• **BRIEF 1**
In the article on the Mujuru inquest, how many witnesses have testified?
• **BRIEF 2**
Transcribe the article on the Mujuru inquest from "It remains to" to "a confined environment.".

• **PAGE EXTRACT**

He said carbon monoxide is toxic to the body as it injures the brain tissue and suppresses the central nervous system, causing someone to become unconscious and the body to shut down.

"It also causes acute heart cardiac injury," he said.

The physician said it was highly impossible for the human bone to break into pieces because of fire.

"You cannot have a clear-cut fracture," said the doctor. "You can have the erosion and disintegration of tissue, but it (bone) will remain as ashes rather than anything else."

The doctor was however, quick to add: "As the General tried to escape, he could have fallen over and could have developed a proper fracture from there."

Investigating officer, Chief Superintendent Crispen Makedenge of CID Law and Order section, however, ruled out foul play saying pathologist reports have shown that he died from carbonisation, meaning there was inhalation of carbon monoxide.

He also said the charred remains belonged to Mujuru, according to DNA tests which matched the blood samples from Mujuru's daughter, Kumbirai.

However, a close relative yesterday questioned why police doctor, Edward Fusire, took the samples and handed them to investigating officers, instead of taking them straight to the laboratory. Kumbirai testified in court that she was never told of the results.

Many questions remain unanswered in the inquest which has seen at least 28 witnesses testifying. The mystery surrounding the blue flame which engulfed Mujuru's burning body has still not been unravelled.

Constable Cletwell Garisai of Beatrice Police Station and the officer-in-charge, Inspector Simon Dube, told the inquest that they poured at least 10 buckets of water to douse the blue flame which was intense and became ferocious when water was poured on it.

Harare fire brigade station officer, Clever Mafoti, said the fire could have been a result of arson, with indications that it could have emanated from two sources.

Zesa also ruled out an electrical fault as the cause of the fire. Douglas Chiradza Nyakungu, who drank with Mujuru at Beatrice Motel on the eve of his death, told the inquest that the general was not drunk and had told him he intended to leave for Beitbridge en route to Polokwane at 2am.

He said the general received a call on his mobile phone when he was about to leave the motel at 8pm and spoke for about four minutes.

However, Makedenge produced a printout which showed that the general last spoke on his mobile phone at 6pm.

It remains to be known, who the mystery caller was and what the subject of discussion was.

Could Mujuru perish into ashes in 2 hours?

The late General's close associate also questioned why Mujuru's body burnt into ashes in a matter of two hours yet it takes over 11 hours to do an ordinary cremation in a confined environment.

"The family believes that there is a conspiracy to conceal what really happened to Mujuru and that is why we are requesting for Perumal to come in," he said.

• **RAW DATA**

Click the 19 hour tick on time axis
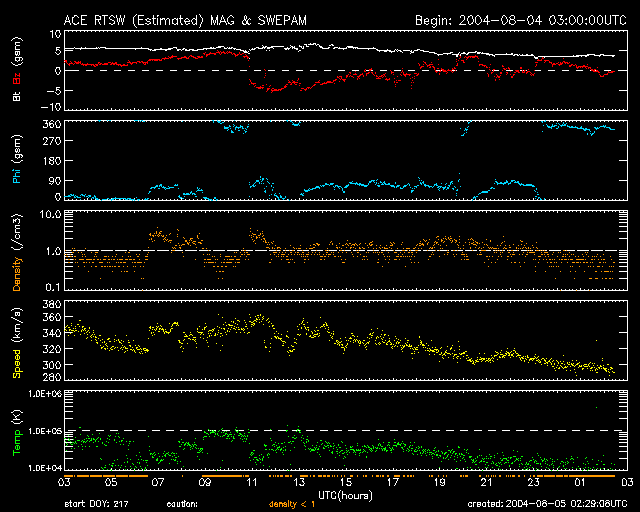pos(439,482)
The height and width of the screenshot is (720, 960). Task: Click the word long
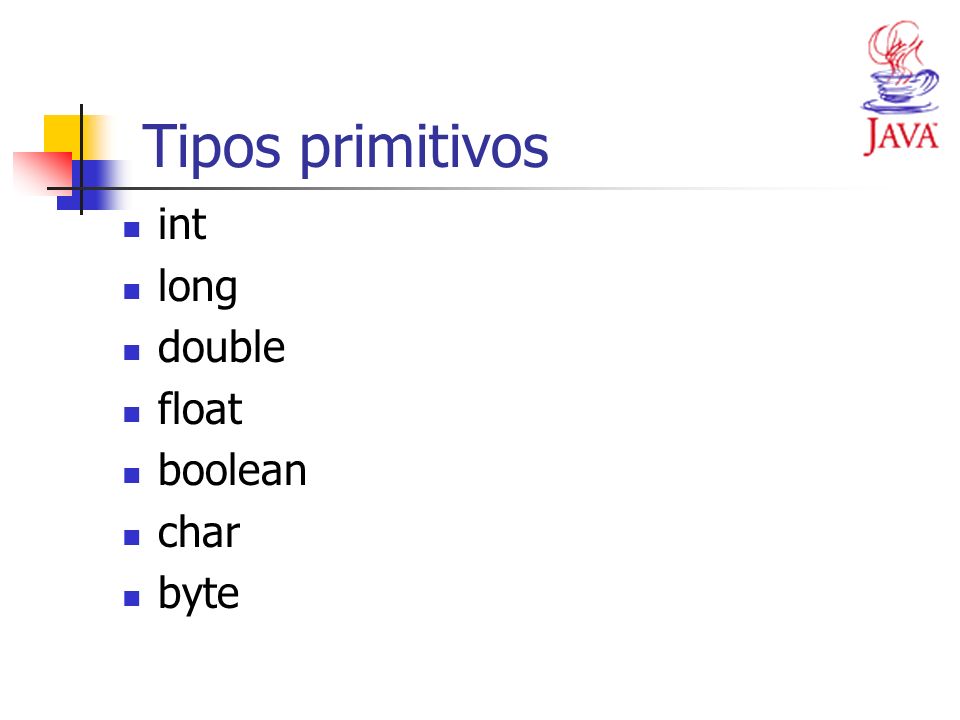point(197,287)
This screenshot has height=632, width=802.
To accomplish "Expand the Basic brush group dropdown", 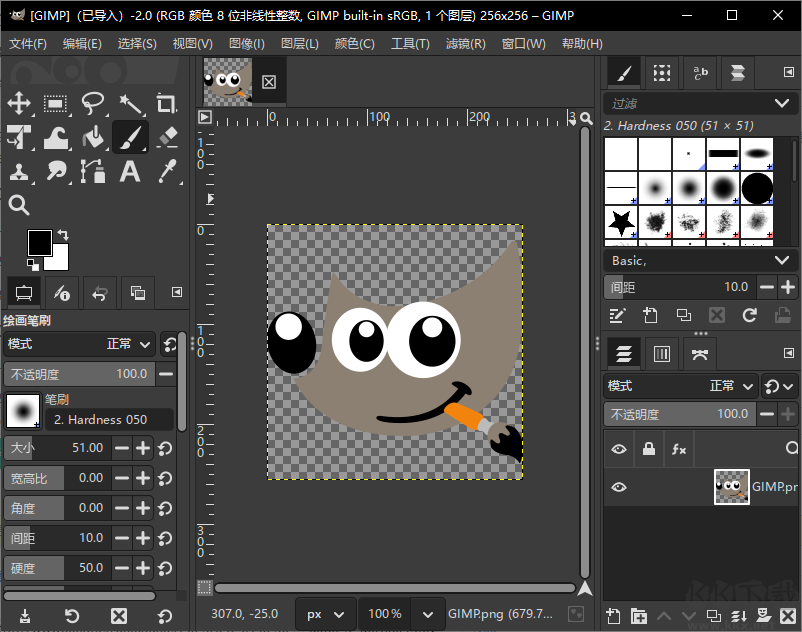I will point(700,260).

• **ANSWER 1**
At least 28 witnesses.

• **ANSWER 2**
It remains to be known, who the mystery caller was and what the subject of discussion was.

Could Mujuru perish into ashes in 2 hours?

The late General's close associate also questioned why Mujuru's body burnt into ashes in a matter of two hours yet it takes over 11 hours to do an ordinary cremation in a confined environment.